All cars are bought new, and there are three categories: sedan, station wagon and pick-up van. The data is available in the file Operating Expenses.XLS as follows:
District (1=Capital, 2=East, 3=South, 4=West, 5=Central, 6=North)
Car type (1=sedan, 2=station wagon, 3=pick-up van)
Age of car (in years)
Driving length (in km)
Operating costs (in local currency)
Repair costs (in local currency)
How will driving length and age and type car affect the two costs categories?
Try different modes of analysis: tabular, graphical and modelling of relations.
Do each of the following tasks for both types of costs and successively reflect on what you learn, and may want to do next:
1. Categorize Age and Driving length in two categories.
Suggested coding: Age group (1=3 years or less, 2= over 3 years)

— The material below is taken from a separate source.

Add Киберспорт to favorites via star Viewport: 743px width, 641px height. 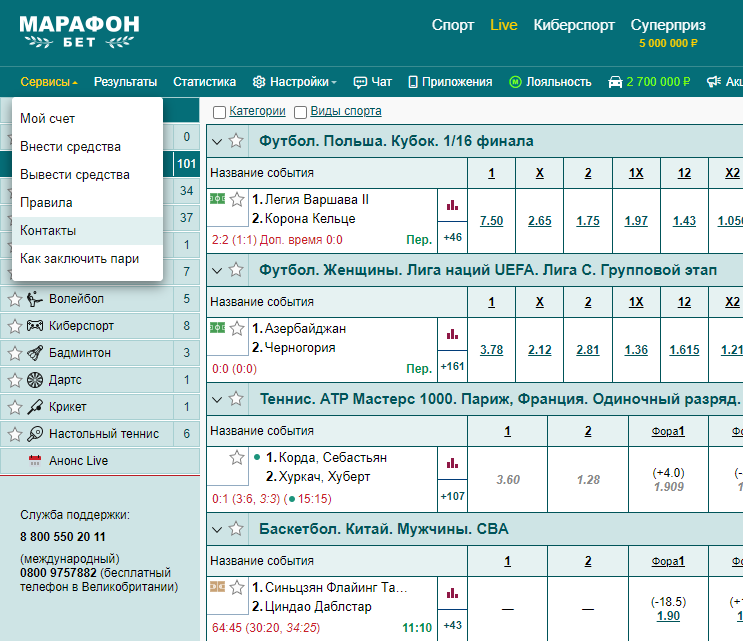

Driving length group (1=up to 20000 km, 2=over 20000km)
Make for each Car type 2x2 tables of counts for the coded variables for checking of reasonable coding.
2. Make 2x2 table(s) showing the average and standard deviation of Cost in terms of the categorized variables Age group and Driving length group.
Do this for each Car type as well.
3. Draw graphs to illustrate each of the two costs in terms of Driving length group. Repeat for Age. (Hint: Dotplot)
4. Draw graphs to illustrate each of the two costs in terms of the original variable Driving length. Repeat for Age. (Hint: Scatterplot).
5. Compute the pairwise correlations between the Cost, Driving length and Age.
Do the same separately for sedans. Do you see something that may affect the interpretation of findings above and further analysis?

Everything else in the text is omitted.